=== Page extract ===
* start *

LOOK at these men, writes CAOIMHE O’NEILL.
These men, in their red ties who have fancifully danced us into the elite ballroom of a European Cup final. Another European Cup final and it’s about time. The players have fought tooth and nail to get us here, ever since an away day back in August. When a certain teenager weighed in the anchor and set us sailing to Kiev with a surprising and delightful freekick.
Look at these men who stand before you, their studs sharp and their shin pads counter-attacking low. They brought you here but you, you sang them on.
If Mo Salah is king then Trent Alexander-Arnold is prince. Forged in West Derby, his name picked out of a hat to attend an Liverpool FC Summer Camp aged six, he has played for the club ever since. To see a homegrown talent conquering Europe at 19 is what dreams are made of. To then see Trent pictured in a red bucket hat celebrating in the changing room of the Stadio Olimpico was that dream becoming reality.

* end *

=== Data segment ===
* start *

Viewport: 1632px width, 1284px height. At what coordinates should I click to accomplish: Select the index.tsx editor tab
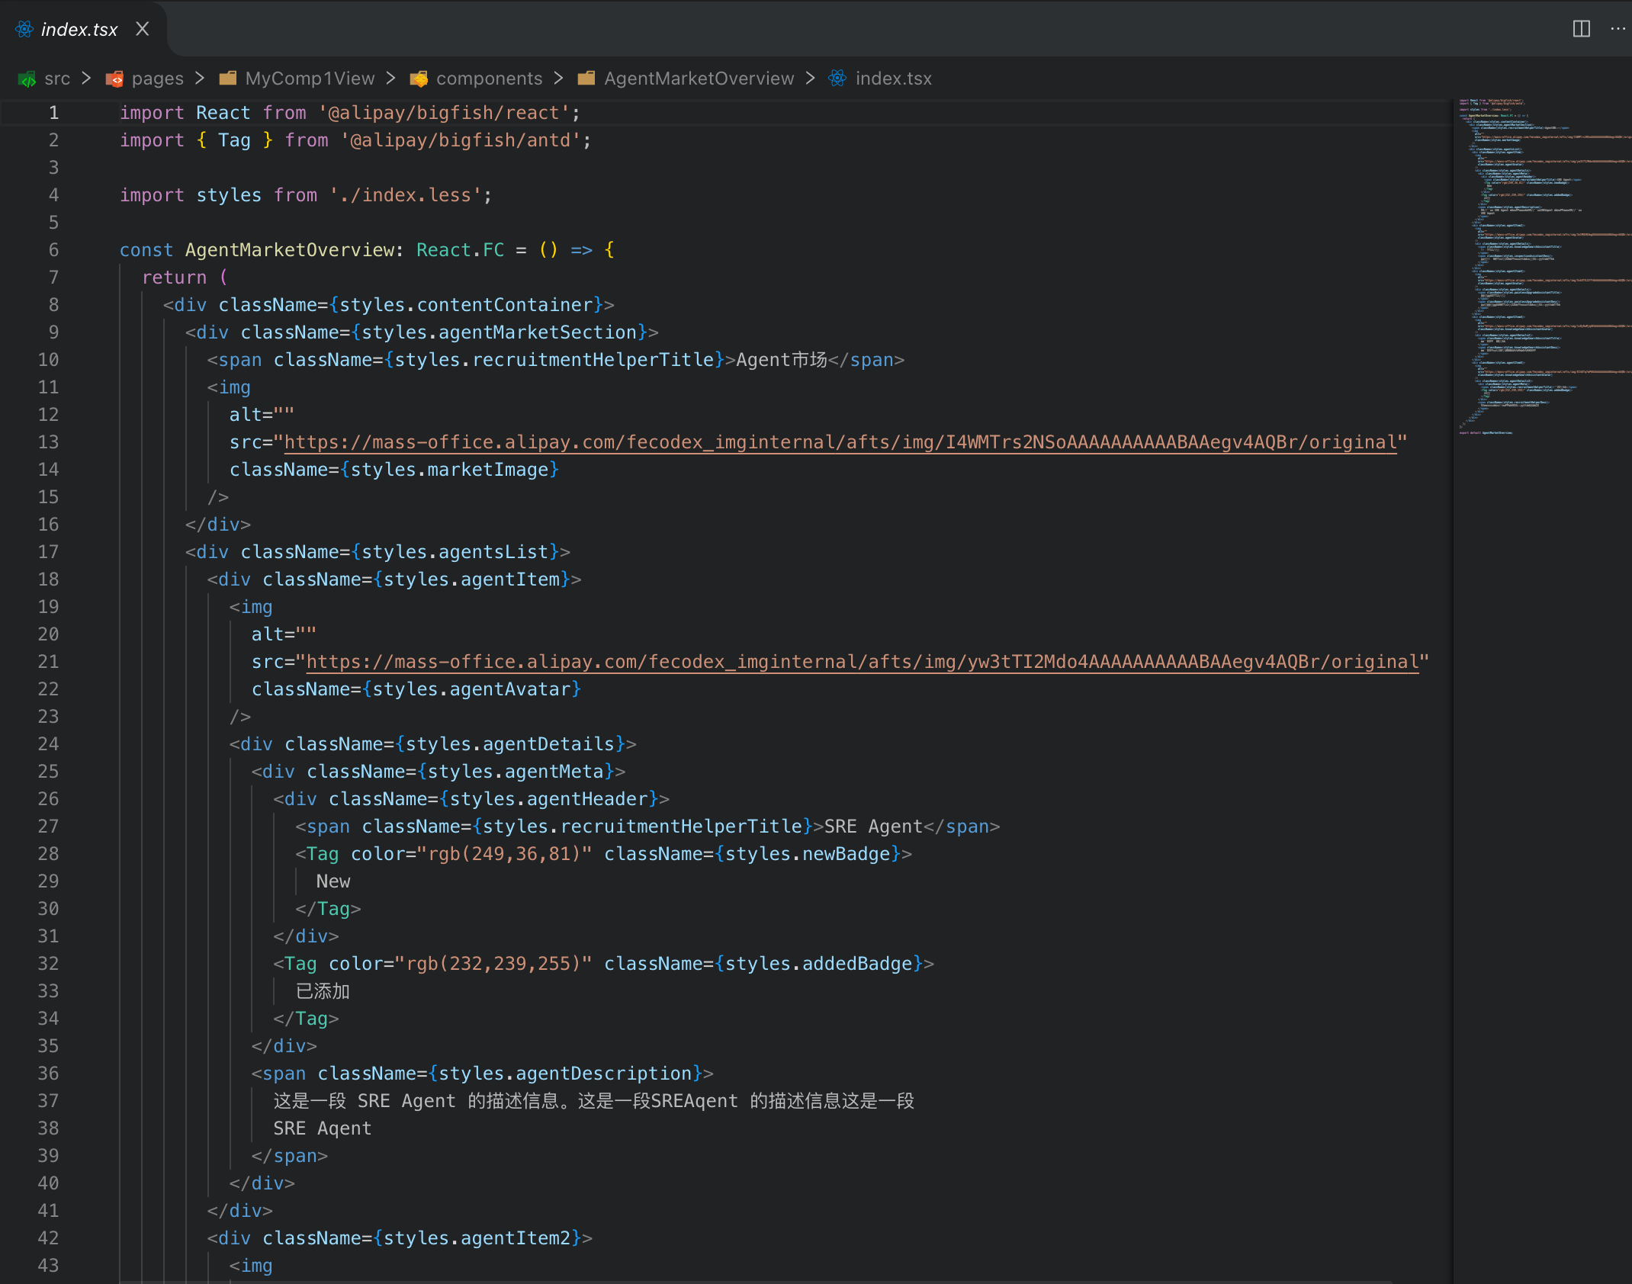click(79, 30)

* end *

=== Do this ===
Please carry on the tribute to Liverpool's players on their way to the European Cup final, picking up right after the paragraph about Trent Alexander-Arnold.

=== Reply ===
Obviously, it has taken a lot of hard work and dedication to get to this level as it will to stay there. Trent has the talent and, importantly, the belief to be pulling on the red shirt for the next 10-plus seasons. Just picture a kid kicking a ball against the concrete slabs that surround Melwood, standing on a purple bin to watch the players train; now the kids do that to catch a glimpse of him.
On Sunday, he showed his maturity on and off the pitch. As an ambassador for charity An Hour For Others, Trent invited a young Liverpool fan, Louis Henry, to join him on the lap of honour. It was, I’m sure, a very special day for Louis and his family. Louis even scored at the Kop end, something Trent knows about and something he will hope to make a regular occurrence for years to come.
Trent is the epitome of Jürgen Klopp’s resourceful management, belief in youth players and what can be achieved when they are given games. He is a loyal supporter, he comes from Liverpool, and he’ll do everything in his power to help bring the European Cup home. Our Young Player of the Season.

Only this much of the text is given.